И, кстати, windows operating system в журнале фаера продолжает активно блокироваться. Только я так и не понял, что это за приложение-фантом.

Приведите кусок лога.

Цитата:

2-е правило сверху, насколько я помню, по дефолту не присутствует. Поэтому я и предположил, что оно создано Вами.

У меня оно присутствовало по дефолту, ручаюсь за это. Тем более, что его изменение с "блокирвоать" на "разрешить" не меняет ничего.


Добавлено:
Да, кстати, еще один нюанс.

Дело в том, что в нашем доме периодически возникает проблемы со свичем (это касается внутренней локалки - и нередко (когда его в очередной раз меняют или отключают кабели) у меня отваливается сетевое соединение и выскакивает попап "Сетевой кабель не подключен". А я активно юзаю вмварь, сеть в которой настроена в "bridged mode" и "бриджуются" виртуальные машины как раз к соединению с этой самой локалкой. Так вот, когда локалка в очередной раз становится недоступной, вмварь отказывается запускать сеть на виртуальных машинах (при запуске вирмашины выводит сообщение: "интерфейс, к которому подключена vmnet0 сейчас в дауне..поэтому сеть работать не будет" - ну что-то вроде того и в итоге в вирмашинах недоступна не только локалка (что есессно), но и хост). Так вот - проблему решил следующим образом (откопал решение на форумах vmware): добавил в систему в качестве нового устройства Microsoft Loopback Adapter и объединил их с подключением к локалке в сетевой мост. Теперь при падении локалки сеть в вирмашинах все равно стартует и по крайней мере хост оттуда доступен. Надеюсь, все понятно объяснил (старался как мог). Скриншот прилагается.

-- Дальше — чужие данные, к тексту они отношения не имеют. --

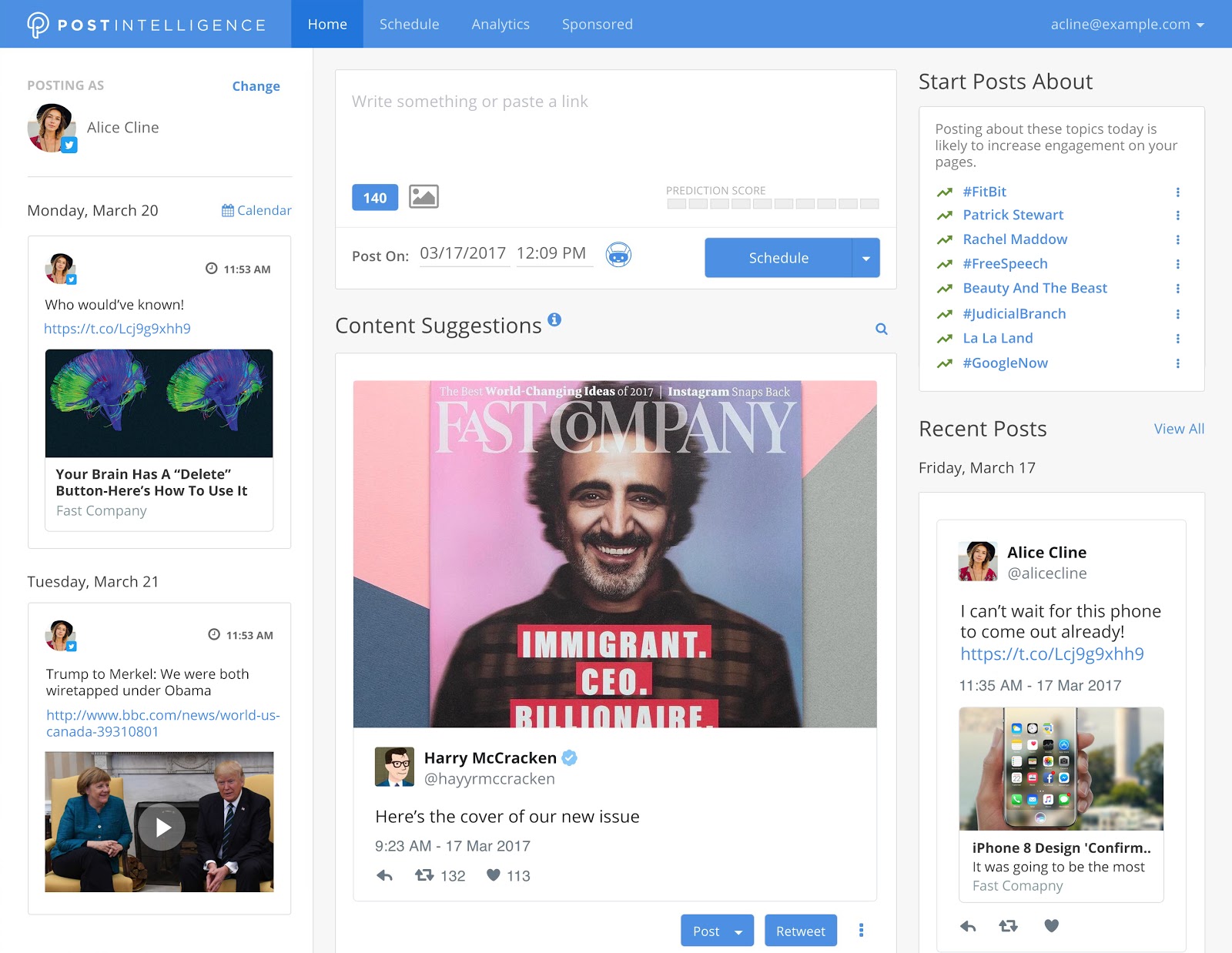
Task: Like Harry McCracken's tweet with heart icon
Action: (494, 875)
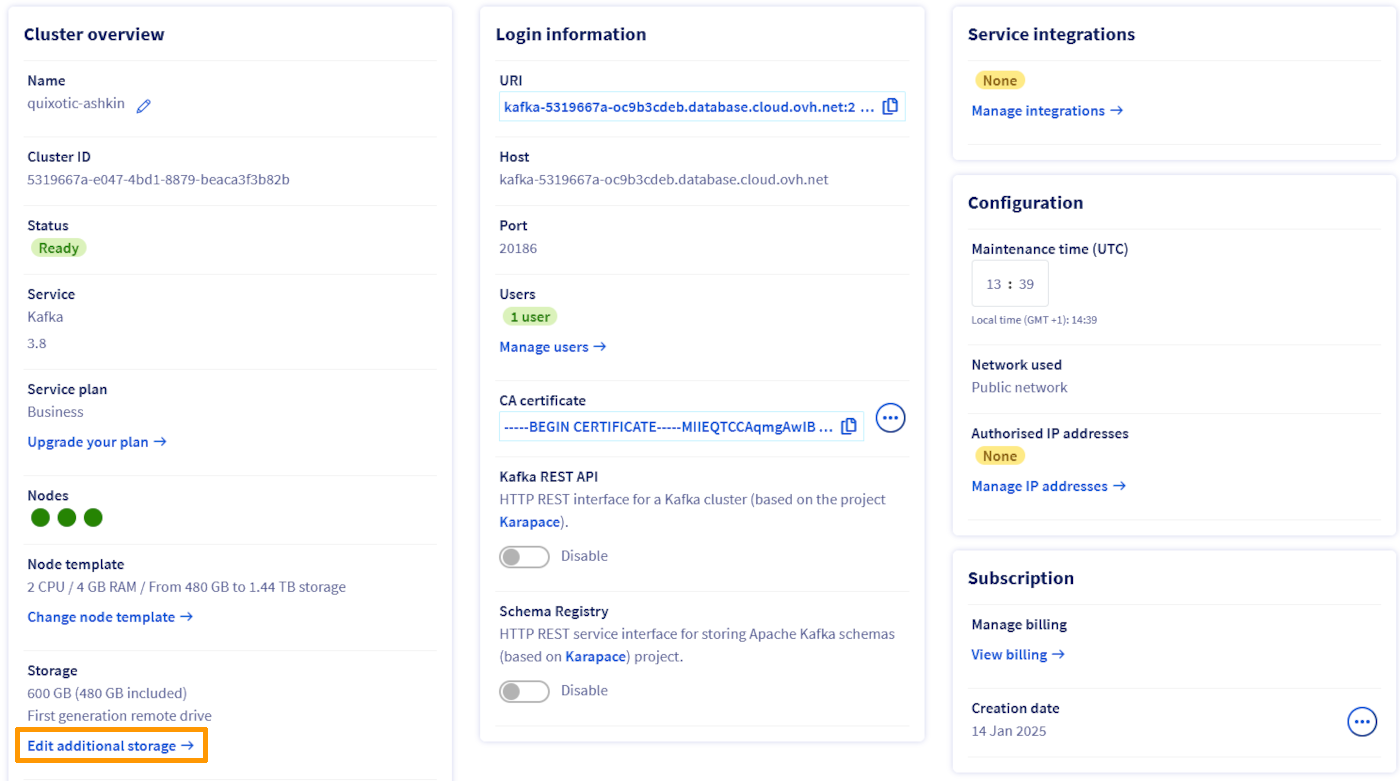This screenshot has width=1400, height=781.
Task: Open the maintenance minutes field
Action: click(x=1025, y=283)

Так вот, может быть комод отчего-то глючит именно с этим "минипортом MAC-моста"? Интересно, может быть такое?

icukenqwerty
Приведите пожалуйста кусок лога, где видны блокировки WOS.


Добавлено:

Цитата:

Так вот, может быть комод отчего-то глючит именно с этим "минипортом MAC-моста"? Интересно, может быть такое?

По этому поводу ничего сказать не могу. Сам с таким не сталкивался.